- _What the task asks_
Locate every line in the rows below that contains the word "dimensions" and copy each one. Match case exactly.

Stored data
====
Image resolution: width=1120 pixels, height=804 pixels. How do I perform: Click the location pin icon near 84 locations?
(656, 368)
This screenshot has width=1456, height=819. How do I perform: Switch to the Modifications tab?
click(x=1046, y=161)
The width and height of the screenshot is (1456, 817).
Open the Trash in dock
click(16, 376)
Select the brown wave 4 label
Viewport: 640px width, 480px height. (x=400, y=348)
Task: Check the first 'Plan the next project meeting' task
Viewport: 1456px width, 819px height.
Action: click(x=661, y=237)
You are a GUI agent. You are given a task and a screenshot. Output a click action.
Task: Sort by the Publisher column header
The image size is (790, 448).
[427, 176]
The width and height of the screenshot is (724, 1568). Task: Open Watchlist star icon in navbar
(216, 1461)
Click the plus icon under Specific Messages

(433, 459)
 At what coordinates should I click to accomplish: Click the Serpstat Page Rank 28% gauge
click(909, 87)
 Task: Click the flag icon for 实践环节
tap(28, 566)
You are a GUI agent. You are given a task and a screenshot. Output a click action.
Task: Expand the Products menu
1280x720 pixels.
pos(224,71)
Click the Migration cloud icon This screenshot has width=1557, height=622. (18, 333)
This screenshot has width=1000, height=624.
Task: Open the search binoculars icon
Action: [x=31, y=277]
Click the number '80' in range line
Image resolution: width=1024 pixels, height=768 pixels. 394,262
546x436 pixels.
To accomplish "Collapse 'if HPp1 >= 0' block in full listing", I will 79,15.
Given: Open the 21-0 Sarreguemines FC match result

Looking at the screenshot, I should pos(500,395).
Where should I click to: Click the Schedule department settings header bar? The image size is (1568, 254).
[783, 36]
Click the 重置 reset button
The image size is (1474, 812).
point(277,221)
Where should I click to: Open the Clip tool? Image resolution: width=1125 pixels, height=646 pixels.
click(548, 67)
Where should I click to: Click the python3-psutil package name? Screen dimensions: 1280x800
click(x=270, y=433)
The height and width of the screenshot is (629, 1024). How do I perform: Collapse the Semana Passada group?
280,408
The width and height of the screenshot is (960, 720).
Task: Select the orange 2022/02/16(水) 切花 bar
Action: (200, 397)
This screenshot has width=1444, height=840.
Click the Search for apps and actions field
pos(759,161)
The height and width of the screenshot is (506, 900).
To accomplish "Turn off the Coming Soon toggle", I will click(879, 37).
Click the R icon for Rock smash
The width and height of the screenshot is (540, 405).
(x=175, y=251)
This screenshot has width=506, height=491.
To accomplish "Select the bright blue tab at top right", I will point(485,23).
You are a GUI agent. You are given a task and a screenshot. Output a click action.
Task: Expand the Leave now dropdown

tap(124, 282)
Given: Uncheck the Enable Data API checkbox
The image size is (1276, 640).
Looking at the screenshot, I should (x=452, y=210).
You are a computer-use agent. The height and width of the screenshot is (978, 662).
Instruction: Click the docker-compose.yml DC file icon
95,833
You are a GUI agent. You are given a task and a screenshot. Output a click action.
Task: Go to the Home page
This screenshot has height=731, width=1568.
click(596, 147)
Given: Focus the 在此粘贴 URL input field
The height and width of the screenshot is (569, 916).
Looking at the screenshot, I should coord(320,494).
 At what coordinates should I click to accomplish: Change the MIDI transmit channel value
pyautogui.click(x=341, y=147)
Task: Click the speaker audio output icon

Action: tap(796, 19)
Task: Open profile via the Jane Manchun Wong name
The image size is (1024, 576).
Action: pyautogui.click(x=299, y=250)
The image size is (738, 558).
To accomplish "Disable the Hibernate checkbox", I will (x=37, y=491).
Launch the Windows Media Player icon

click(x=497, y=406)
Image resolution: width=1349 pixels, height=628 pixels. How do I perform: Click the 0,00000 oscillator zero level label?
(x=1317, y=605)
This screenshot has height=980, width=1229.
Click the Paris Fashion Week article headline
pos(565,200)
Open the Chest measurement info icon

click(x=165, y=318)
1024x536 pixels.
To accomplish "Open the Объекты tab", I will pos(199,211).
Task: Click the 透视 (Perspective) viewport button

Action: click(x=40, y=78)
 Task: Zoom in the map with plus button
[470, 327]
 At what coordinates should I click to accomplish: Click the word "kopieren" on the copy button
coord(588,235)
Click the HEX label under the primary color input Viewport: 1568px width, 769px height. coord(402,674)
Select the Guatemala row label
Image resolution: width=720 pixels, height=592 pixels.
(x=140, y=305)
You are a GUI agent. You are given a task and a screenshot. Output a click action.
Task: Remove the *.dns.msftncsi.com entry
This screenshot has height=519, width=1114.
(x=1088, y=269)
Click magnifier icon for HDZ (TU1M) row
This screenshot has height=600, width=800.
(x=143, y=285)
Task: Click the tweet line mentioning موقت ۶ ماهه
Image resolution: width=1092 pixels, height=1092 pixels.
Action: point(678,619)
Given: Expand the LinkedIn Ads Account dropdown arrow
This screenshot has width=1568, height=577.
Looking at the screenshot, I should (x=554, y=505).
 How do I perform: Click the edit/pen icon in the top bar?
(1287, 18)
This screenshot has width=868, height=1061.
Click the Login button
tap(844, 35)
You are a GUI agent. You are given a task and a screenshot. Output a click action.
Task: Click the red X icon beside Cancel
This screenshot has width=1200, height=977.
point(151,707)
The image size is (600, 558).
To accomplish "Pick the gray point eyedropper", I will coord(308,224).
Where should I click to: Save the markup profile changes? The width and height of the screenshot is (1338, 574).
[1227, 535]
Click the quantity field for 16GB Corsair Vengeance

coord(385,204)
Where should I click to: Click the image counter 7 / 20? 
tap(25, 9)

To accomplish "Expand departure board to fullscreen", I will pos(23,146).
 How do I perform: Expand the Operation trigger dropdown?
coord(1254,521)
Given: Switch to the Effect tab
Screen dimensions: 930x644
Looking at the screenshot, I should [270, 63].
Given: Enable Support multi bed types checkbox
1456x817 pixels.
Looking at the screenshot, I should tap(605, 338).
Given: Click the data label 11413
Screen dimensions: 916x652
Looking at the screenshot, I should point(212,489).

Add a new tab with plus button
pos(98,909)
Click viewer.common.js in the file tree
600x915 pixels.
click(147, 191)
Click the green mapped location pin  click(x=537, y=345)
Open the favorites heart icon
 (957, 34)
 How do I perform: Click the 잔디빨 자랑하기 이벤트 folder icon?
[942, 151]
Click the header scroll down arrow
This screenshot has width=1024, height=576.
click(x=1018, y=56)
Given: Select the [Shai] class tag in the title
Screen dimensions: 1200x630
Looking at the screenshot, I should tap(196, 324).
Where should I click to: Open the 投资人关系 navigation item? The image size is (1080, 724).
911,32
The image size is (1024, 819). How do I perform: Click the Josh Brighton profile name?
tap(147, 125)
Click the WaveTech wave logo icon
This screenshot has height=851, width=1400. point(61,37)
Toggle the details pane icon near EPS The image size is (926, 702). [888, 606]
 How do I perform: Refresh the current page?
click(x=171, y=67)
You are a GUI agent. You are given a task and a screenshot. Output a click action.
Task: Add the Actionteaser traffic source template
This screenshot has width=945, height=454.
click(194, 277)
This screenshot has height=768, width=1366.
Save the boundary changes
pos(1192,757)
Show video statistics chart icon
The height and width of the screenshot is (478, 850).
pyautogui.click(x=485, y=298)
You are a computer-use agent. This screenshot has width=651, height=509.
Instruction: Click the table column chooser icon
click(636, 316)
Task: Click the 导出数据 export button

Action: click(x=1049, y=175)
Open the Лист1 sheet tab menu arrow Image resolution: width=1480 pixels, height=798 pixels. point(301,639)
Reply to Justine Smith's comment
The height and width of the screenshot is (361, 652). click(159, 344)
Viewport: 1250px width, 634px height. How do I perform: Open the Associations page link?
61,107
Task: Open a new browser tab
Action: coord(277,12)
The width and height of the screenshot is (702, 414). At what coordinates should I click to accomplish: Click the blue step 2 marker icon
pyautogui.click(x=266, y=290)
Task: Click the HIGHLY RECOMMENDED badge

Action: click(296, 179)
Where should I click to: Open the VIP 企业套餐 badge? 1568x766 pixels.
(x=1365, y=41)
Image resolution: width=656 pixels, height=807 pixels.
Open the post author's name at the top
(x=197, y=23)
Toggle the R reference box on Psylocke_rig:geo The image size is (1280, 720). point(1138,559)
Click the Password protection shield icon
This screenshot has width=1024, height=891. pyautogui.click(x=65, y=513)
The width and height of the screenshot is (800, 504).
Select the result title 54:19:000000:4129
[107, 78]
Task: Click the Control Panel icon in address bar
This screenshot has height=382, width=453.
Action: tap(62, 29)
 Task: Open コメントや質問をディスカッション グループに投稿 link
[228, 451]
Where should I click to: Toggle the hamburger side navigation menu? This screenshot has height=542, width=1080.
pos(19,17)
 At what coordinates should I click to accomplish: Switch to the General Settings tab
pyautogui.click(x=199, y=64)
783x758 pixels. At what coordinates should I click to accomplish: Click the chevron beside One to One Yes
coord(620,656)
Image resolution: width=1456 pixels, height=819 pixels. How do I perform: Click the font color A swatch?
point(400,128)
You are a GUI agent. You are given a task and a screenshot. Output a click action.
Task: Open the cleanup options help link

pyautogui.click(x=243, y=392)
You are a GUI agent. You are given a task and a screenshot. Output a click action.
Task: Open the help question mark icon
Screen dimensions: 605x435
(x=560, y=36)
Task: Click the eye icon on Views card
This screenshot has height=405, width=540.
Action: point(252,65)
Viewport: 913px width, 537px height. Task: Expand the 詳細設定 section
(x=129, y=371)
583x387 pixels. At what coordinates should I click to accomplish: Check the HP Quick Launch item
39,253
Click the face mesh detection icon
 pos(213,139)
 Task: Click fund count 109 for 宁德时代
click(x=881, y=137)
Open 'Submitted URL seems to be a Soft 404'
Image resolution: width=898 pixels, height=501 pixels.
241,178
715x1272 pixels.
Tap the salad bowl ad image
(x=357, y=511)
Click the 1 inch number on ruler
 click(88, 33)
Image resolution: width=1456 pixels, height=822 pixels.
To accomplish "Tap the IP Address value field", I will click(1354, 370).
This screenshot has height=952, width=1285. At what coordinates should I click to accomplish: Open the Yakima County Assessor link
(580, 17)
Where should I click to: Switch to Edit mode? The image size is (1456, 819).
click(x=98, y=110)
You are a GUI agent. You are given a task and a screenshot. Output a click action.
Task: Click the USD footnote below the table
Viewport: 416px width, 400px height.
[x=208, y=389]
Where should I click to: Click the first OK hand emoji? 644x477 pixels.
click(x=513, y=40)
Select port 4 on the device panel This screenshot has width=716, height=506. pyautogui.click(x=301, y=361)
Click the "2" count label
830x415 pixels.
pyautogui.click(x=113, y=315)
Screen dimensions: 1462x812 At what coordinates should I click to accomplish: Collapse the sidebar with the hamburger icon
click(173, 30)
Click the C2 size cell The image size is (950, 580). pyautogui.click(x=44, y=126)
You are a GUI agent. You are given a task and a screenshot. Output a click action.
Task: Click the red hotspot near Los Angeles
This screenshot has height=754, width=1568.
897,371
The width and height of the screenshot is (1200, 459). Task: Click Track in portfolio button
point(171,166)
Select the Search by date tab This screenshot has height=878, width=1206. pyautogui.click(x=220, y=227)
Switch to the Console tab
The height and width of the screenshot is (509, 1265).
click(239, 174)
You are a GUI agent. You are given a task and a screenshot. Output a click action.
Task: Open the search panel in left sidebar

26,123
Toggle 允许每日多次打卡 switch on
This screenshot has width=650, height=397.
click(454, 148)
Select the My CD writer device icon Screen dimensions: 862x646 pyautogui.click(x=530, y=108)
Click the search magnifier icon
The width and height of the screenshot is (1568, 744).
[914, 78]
====
- _Result of this task_
Where should I click to: Click the python3-psutil package name? Screen dimensions: 1280x800
Screen dimensions: 930x644
Screen dimensions: 916x652
Screen dimensions: 1200x630
Screen dimensions: 605x435
Screen dimensions: 1462x812 At what coordinates should I click to accomplish: Collapse the sidebar with the hamburger icon
Select the My CD writer device icon Screen dimensions: 862x646 pyautogui.click(x=530, y=108)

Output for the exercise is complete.